__필요한 작업__
"951x698 pixels." 문구가 있는 줄부터 "(x=380, y=392)" 문구가 있는 줄까지만 다시 쓰되, "padlock" 부분을 "lock" 문구로 바꾸고 나머지는 그대로 두세요.
── 표시된 정보 ──
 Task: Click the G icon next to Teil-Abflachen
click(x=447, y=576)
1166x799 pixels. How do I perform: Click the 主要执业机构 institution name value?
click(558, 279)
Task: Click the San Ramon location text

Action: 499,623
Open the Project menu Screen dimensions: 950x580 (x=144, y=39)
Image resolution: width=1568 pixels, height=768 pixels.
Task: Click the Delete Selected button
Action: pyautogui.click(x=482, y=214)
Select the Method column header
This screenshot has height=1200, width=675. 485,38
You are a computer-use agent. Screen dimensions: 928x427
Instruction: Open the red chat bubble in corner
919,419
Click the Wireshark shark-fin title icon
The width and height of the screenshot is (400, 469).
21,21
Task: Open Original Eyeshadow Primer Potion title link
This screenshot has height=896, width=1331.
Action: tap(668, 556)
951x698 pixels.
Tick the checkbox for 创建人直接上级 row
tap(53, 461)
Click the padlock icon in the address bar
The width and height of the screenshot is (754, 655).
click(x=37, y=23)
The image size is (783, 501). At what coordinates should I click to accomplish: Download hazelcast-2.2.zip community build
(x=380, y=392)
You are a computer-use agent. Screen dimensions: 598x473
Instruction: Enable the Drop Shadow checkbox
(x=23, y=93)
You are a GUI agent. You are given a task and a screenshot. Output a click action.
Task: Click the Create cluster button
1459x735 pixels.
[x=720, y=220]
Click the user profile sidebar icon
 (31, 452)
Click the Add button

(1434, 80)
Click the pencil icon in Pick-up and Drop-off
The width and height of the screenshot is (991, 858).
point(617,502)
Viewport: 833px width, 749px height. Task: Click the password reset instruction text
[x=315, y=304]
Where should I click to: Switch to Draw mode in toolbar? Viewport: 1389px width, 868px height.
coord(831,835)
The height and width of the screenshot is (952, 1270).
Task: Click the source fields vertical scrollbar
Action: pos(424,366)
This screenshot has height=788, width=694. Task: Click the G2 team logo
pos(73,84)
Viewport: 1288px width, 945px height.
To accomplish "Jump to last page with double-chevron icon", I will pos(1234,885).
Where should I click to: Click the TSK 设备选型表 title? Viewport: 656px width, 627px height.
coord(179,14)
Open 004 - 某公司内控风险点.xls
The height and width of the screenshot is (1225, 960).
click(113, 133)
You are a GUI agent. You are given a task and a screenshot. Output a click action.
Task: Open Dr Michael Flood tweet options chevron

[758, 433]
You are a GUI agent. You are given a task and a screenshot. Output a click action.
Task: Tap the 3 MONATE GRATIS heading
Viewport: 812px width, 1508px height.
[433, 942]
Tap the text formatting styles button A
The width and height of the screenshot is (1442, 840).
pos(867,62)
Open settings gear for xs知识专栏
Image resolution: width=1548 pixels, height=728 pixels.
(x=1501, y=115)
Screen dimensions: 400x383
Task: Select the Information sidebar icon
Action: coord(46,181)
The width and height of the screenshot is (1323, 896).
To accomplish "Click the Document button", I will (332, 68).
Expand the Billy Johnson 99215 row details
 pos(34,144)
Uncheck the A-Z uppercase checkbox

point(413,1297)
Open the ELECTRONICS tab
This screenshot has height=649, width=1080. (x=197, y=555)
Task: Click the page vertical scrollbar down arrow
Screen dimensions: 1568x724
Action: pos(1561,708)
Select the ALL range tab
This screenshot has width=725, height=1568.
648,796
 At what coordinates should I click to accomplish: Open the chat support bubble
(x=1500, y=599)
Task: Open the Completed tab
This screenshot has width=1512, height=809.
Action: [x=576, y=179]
───
__연습 풀이__
951x698 pixels.
Tick the checkbox for 创建人直接上级 row
tap(53, 461)
Click the lock icon in the address bar
The width and height of the screenshot is (754, 655).
click(x=37, y=23)
The image size is (783, 501). At what coordinates should I click to accomplish: Download hazelcast-2.2.zip community build
(x=380, y=392)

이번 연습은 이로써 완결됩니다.